Precalculus, Chapter 7, 7.4, Section 7.4, Problem 18

3/(x^2-3x)
To decompose a fraction, factor the denominator.
3/(x(x-3))
Then, write a fraction for each factor. Since the numerator is still unknown, assign a variable to the numerator of each fraction.
A/x and B/(x-3)
Add these two fractions and set it equal to the given rational expression.
3/(x(x-3)) = A/x + B/(x-3)
To get the values of A and B, eliminate the fractions in the equation.
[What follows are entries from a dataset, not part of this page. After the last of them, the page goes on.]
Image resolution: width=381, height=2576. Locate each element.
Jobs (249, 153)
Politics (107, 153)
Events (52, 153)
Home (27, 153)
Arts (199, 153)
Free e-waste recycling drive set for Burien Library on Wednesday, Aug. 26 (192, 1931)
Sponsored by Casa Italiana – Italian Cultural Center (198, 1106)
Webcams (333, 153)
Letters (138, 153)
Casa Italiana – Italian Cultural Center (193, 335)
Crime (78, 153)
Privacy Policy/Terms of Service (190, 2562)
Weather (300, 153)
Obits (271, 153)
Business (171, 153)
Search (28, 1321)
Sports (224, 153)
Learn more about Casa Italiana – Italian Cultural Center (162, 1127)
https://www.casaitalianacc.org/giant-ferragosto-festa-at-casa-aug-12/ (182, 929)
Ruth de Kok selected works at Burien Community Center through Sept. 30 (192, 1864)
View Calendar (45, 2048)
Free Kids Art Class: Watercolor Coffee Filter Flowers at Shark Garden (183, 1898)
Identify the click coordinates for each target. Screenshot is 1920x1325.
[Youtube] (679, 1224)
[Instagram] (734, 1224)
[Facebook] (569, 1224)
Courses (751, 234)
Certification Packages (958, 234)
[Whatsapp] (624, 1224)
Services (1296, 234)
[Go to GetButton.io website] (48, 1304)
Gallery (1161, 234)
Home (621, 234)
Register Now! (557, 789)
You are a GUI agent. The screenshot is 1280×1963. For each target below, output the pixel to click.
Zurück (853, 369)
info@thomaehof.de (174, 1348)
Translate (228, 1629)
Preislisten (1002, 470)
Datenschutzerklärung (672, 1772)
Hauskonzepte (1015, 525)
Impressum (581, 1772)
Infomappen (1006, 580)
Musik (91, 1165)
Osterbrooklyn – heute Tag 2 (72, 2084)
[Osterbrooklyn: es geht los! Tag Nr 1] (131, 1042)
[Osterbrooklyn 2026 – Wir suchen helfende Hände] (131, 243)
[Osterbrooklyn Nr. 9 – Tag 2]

So, multiply both sides by the LCD.
x(x-3)*3/(x(x-3))=(A/x+B/(x-3))*x(x-3)
3=A(x-3) + Bx
Then, plug-in the roots of each factor.
For the factor (x-3), its root is x=3.
3=A(3-3) + B(3)
3=3B
3/3=(3B)/3
1=B
For the factor x, its root is x=0.
3=A(0-3)+B(0)
3=-3A
3/(-3)=(-3A)/(-3)
-1=A
So the given rational expression decomposes to:
-1/x + 1/(x-3)
This can be re-written as:
1/(x-3) - 1/x

To check, express the two fractions with same denominators.
1/(x-3)-1/x=1/(x-3)*x/x - 1/x*(x-3)/(x-3)=x/(x(x-3)) - (x-3)/(x(x-3))
Now that they have same denominators, proceed to subtract them.
=(x-(x-3))/(x(x-3)) = (x - x + 3)/(x(x-3))=3/(x(x-3))=3/(x^2-3x)

Therefore, 3/(x^2-3x) = 1/(x-3)-1/x .